Many Maori have believed their relationship with their patch of foreshore and seabed is akin to an ownership relationship, and that the Court of Appeal has recognised what they have always known.
Most Pakeha believed otherwise, were hugely surprised by the decision and heartened that the Government moved swiftly to overturn the decision and assert Crown ownership.
The passion of belief in each side shocked the other.
Prime Minister Helen Clark called on Cullen, the only logical choice to handle the problem.
He represents solidity in the Government, a valuable commodity for a problem of such latent volatility. He is also practised in the art of pragmatism.
After stumbling in the so-called winter of discontent in 2000, when he got offside with business, his stature has grown with each bundle of trouble handed his way: Maori Television Service, rotting homes, Air New Zealand, the energy crisis and Tranz Rail.
But the foreshore and seabed conundrum is a different league altogether, having the capacity to alienate two precious constituencies that give Labour power: Maori and middle New Zealand.
If the policy is not finely balanced, it could be "outski" for Labour.
Colleagues universally praise Cullen's brain power and capacity for work.
He has applied a mixture of logic, law, politics and cultural understanding to try to find an answer with least resistance.
Such are the sensitivities, few are willing to speak publicly, even in praise of him, although Associate Maori Affairs Minister John Tamihere said it was "a privilege to work with him".
"The busier he is, the better he operates. It's amazing.
"We will not satisfy the screaming meemees at either end of this debate. And so therefore, so long as he's fair, and that's all I ask, that's my standard, you can ask for no better - and he's a fair bloke.
"He will always be able to meet you somewhere, not right to nth degree that you want. But he will always be able to mitigate your worst problems and get a result."
The issue has been Cullen's priority for the past two months.
After the flogging he and other ministers received at consultation hui in September, he went "underground" to run two streams of meetings.
First was the policy development involving officials and political colleagues. The lead official working with Cullen has been Mary Anne Thompson, director of the policy advisory group in the Department of Prime Minister and Cabinet. This is the group that has been developing and fine-tuning the August proposals.
Alongside it have been the meetings with interest groups such as local government, port companies, the key foreshore Maori group Te Ope Mana a Tai, and other Maori groups and tribes.
After their respective inputs, the 60-plus page policy paper has been adjusted.
Federated Farmers complained this week that some groups had received preferential treatment from Dr Cullen, and after an acid-tongued response, he invited them to his office.

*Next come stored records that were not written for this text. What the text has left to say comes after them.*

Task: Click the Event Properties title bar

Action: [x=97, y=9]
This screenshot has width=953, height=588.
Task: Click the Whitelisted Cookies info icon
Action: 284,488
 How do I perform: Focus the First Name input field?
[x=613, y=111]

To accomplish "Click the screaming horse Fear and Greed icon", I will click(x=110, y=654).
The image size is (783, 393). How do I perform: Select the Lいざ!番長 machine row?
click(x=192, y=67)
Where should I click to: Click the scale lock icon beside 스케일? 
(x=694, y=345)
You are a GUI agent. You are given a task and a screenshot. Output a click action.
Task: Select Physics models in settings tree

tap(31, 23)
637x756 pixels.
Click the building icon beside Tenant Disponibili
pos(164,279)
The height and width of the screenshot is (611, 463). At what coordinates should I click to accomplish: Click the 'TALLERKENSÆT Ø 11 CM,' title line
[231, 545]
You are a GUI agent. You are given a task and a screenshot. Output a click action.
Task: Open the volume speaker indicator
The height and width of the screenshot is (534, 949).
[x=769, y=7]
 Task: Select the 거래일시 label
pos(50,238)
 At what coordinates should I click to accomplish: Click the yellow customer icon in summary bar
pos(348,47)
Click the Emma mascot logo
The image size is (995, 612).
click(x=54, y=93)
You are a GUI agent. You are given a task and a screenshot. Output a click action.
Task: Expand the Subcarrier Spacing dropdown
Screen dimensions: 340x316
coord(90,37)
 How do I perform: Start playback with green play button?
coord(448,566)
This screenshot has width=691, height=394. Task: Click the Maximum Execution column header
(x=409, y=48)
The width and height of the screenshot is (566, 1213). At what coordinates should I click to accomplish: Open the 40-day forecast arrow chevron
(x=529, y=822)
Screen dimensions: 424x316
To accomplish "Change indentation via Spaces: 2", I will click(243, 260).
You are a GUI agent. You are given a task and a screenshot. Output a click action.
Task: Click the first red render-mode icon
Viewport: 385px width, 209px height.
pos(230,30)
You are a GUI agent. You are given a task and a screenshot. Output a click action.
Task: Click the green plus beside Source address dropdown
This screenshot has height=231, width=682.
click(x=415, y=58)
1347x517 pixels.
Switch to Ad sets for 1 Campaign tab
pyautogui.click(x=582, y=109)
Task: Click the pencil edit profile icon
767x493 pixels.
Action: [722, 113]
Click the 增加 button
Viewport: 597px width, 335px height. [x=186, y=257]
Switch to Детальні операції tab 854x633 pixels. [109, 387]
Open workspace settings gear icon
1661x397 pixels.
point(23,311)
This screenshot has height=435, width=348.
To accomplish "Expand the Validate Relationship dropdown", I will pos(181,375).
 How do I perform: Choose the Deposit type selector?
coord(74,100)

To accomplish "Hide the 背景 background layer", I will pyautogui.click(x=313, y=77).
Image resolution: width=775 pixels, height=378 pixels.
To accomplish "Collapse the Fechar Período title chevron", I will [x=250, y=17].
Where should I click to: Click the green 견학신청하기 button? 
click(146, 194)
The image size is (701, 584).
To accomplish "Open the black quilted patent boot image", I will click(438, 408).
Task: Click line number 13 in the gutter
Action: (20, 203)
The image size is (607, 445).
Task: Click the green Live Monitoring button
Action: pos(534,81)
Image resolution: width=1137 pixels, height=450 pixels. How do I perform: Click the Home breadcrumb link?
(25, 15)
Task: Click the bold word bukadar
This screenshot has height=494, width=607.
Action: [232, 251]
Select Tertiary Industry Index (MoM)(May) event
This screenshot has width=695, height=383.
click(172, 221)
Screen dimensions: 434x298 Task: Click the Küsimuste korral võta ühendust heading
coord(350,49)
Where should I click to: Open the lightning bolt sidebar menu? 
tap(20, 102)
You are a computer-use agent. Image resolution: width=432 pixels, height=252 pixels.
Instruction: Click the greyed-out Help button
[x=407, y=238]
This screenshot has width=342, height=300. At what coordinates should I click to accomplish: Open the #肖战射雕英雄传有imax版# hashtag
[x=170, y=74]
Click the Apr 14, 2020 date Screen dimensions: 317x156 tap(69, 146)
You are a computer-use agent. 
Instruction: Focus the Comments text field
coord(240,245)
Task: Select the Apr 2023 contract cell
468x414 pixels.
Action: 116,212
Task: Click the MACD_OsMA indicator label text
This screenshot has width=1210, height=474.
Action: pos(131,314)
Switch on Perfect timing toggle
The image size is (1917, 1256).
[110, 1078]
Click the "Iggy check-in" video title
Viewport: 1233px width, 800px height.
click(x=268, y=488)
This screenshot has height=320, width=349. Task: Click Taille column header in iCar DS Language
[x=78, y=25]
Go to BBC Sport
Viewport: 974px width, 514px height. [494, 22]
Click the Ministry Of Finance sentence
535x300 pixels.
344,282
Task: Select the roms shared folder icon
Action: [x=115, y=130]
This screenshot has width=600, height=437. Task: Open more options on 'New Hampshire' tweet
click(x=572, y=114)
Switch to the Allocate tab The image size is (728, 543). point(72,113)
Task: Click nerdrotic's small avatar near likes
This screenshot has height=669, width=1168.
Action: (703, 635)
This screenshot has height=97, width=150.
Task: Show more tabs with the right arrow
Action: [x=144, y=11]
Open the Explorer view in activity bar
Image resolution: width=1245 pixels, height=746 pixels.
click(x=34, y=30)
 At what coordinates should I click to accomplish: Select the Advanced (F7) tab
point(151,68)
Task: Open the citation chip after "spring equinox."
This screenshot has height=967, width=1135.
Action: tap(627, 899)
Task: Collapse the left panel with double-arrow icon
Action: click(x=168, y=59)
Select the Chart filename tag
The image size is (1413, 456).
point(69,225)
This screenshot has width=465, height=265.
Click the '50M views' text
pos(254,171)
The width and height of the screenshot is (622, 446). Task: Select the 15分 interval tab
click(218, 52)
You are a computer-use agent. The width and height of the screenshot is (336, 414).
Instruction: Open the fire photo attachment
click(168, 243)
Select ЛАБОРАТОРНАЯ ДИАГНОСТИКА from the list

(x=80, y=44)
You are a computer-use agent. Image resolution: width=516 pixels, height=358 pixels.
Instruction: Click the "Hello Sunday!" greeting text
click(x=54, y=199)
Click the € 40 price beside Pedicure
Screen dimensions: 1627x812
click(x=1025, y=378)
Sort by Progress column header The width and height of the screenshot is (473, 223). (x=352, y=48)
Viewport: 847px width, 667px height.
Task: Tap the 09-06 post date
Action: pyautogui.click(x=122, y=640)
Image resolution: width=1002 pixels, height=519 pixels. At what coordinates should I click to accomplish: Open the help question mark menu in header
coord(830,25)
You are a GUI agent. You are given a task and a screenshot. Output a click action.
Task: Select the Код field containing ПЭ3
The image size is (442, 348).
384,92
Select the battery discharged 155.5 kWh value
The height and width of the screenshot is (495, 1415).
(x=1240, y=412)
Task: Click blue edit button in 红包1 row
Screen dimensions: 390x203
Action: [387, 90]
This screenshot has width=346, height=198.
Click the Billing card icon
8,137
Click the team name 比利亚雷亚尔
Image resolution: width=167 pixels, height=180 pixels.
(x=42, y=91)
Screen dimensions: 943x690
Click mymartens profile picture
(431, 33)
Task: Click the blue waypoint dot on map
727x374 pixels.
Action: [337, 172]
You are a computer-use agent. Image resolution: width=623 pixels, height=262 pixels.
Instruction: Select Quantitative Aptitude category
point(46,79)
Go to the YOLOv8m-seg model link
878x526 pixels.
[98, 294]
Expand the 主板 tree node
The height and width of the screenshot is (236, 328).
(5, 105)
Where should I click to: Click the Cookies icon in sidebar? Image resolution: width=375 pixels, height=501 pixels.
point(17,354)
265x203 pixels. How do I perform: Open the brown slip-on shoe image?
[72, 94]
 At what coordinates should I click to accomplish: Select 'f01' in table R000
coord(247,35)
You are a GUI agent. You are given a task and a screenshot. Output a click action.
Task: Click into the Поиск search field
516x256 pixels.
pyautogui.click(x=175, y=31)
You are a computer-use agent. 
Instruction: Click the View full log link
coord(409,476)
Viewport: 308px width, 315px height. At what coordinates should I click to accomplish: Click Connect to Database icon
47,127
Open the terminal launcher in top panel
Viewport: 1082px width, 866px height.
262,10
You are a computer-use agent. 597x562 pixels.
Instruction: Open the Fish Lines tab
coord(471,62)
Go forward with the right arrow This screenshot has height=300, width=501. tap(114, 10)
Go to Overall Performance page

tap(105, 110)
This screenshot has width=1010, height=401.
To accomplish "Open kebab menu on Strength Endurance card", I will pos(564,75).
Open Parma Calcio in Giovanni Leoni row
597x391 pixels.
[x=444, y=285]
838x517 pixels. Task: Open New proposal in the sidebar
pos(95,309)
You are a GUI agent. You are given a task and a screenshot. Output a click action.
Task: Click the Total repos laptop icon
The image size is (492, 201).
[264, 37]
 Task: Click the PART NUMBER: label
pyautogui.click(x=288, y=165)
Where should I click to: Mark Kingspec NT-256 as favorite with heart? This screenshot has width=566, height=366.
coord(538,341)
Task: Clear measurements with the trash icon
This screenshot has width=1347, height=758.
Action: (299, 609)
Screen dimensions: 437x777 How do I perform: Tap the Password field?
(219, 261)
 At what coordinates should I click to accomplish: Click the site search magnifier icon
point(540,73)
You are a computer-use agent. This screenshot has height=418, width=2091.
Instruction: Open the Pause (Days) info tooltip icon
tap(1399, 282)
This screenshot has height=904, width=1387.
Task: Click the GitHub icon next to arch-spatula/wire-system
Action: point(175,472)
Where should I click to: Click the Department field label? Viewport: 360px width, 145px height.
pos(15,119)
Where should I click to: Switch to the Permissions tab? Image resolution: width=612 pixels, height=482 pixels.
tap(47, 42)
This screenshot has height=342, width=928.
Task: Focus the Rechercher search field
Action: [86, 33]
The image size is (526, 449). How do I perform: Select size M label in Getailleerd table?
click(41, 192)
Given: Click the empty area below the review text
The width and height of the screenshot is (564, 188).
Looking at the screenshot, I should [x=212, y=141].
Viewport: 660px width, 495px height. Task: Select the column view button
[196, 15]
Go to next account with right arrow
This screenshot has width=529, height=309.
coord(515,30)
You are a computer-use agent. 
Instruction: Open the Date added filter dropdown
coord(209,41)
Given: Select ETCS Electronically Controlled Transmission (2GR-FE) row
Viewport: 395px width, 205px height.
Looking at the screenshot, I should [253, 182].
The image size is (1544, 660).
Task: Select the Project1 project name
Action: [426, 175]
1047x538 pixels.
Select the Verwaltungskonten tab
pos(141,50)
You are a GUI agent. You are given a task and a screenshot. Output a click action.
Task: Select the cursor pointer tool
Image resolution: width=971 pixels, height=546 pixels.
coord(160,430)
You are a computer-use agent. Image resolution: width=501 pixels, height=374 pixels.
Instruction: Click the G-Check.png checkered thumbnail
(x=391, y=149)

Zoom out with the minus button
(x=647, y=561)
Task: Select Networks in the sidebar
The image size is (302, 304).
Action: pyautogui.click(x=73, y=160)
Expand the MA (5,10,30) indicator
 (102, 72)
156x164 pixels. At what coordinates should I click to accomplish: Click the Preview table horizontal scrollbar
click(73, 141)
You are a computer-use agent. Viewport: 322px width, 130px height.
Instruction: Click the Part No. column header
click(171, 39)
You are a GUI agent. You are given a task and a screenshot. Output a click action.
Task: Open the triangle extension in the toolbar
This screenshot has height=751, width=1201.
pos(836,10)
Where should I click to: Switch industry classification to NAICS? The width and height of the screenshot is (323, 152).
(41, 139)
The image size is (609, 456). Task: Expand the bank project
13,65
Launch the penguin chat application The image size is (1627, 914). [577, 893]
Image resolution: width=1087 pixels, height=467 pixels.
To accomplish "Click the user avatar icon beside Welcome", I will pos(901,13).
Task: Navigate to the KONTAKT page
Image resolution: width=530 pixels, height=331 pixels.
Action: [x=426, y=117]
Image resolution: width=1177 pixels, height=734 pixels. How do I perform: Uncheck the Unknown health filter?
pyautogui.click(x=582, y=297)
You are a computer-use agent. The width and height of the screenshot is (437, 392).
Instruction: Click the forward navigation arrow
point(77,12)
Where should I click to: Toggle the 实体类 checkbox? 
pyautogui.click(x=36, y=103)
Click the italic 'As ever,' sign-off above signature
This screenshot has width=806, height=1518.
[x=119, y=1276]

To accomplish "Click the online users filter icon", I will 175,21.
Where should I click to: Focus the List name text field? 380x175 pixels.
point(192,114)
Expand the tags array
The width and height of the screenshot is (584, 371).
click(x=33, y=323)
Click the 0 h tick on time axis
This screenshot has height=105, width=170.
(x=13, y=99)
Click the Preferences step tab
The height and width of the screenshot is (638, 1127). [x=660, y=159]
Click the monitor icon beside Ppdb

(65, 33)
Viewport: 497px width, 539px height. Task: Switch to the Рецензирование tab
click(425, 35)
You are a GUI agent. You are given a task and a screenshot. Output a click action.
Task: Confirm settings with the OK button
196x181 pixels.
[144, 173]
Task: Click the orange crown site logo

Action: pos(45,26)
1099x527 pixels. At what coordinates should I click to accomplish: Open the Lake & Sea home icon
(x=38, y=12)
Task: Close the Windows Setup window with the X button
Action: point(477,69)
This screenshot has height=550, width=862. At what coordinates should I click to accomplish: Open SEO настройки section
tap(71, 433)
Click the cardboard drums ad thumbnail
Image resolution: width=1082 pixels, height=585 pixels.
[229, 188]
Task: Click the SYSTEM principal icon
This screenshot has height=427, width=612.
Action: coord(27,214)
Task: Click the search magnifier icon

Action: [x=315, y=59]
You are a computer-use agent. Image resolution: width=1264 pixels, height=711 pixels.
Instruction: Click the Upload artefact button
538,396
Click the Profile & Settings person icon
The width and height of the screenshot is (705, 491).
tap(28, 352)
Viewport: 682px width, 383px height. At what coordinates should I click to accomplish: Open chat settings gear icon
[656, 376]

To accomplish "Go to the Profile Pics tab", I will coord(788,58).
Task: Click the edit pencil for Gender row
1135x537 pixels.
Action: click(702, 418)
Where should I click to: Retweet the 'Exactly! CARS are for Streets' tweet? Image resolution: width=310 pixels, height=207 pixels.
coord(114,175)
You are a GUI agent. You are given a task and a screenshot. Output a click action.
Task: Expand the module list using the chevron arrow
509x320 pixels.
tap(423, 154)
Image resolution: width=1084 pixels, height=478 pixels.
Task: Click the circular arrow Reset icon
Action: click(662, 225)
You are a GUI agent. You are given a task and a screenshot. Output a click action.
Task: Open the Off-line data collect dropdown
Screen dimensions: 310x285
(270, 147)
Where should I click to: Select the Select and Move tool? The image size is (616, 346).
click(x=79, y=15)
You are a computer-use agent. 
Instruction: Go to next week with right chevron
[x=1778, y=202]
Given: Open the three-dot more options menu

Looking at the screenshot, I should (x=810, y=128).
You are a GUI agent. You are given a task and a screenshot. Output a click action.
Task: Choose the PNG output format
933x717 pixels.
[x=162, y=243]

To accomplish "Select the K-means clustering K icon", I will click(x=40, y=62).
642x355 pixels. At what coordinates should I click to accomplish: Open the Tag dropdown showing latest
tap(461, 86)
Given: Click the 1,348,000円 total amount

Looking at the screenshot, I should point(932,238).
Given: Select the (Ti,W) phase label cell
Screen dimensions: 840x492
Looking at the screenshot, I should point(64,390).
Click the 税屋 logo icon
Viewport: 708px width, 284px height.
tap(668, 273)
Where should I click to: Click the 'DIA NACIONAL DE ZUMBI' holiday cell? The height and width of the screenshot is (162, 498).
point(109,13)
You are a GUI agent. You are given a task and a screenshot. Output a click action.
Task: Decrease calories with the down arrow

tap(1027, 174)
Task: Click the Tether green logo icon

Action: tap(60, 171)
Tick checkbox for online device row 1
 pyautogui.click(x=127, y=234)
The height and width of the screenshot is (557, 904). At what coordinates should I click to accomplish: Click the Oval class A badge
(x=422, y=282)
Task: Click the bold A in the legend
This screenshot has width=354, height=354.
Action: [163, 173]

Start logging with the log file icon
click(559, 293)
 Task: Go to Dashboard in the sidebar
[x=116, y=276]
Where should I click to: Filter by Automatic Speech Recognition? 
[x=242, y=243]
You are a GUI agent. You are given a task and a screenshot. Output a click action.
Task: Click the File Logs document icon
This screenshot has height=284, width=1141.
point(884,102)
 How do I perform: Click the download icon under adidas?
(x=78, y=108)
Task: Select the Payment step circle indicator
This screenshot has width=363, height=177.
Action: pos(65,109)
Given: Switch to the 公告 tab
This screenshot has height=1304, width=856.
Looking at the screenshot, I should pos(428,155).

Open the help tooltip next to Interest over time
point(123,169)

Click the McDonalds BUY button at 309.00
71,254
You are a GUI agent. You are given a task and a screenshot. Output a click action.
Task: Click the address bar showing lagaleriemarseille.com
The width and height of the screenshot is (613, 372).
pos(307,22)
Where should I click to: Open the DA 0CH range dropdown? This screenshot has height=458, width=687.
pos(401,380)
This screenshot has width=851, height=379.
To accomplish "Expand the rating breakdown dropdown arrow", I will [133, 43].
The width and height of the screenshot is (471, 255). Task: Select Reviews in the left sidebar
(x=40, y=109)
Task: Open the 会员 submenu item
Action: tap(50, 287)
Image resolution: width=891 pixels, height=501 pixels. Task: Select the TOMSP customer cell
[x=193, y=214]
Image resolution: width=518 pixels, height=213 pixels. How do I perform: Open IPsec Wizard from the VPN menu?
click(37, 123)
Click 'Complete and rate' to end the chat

Saunders Unsworth, the PR firm representing the 13 main port companies, has nothing but praise for Cullen's role. Partner Barrie Saunders had three meetings, two with Cullen and one with officials on the issue.
"I find it truly amazing that he is as accessible, from my point of view, given the extraordinary load that he has got."
The meetings were remarkably frank, with he and his clients being told exactly where the thinking was firm and where there was room to move.
But the number and heat of internal Government meetings has risen as the self-imposed deadline for a policy position has neared.
The temperature has risen. Cabinet ministers have met late into the night to thrash out some of the detail. The phones ran hot between Wellington and Nigeria last week where Clark was accompanied by her chief political adviser, Heather Simpson.
Clark and Simpson are said to be focused on the potential backlash of middle New Zealand and were more than annoyed that officials had developed a proposition that Maori who gain mana whenua title might have co-management (or veto) rights over the foreshore, one of the proposals knocked by the Cabinet.
Cullen and Thompson are said to have more regard to the property right argument and Maori expectation that they should get something for the planned legislation to block their legal rights to pursue customary title.
There can be no doubt that the issue is putting strains on relationships within the Government, and that, no doubt, will apply to Clark and Cullen to some degree.
The stakes are too high for that to be lasting.
Tamihere has no doubt about the stakes of Wednesday's announcement.
"It has the opportunity to divide us at a very special moment in time in our nationhood story - and we can't allow that to happen."
The story so far
* The Court of Appeal rules on June 20 that Maori could take a case to the Maori Land Court for customary title over parts of the foreshore and seabed - which could then have been converted to freehold title.
* Government's response No 1, June 21:
"Ownership of the foreshore and seabed has long been considered to lie with the Crown, and the Crown has made provision for regulation of its use in the national interest.
"The Government respects attempts to explore legal rights through the courts, but also acknowledges that issues of ownership and use affect all New Zealanders.
"The Government will be giving consideration to how these issues are best resolved." - Prime Minister Helen Clark and Attorney-General Margaret Wilson in a joint statement.
* Government's response No 2, June 23:
"The Crown is going to clarify in fact that the seabed and the foreshore is owned by all New Zealanders in the form of the Crown."- Margaret Wilson at a press conference.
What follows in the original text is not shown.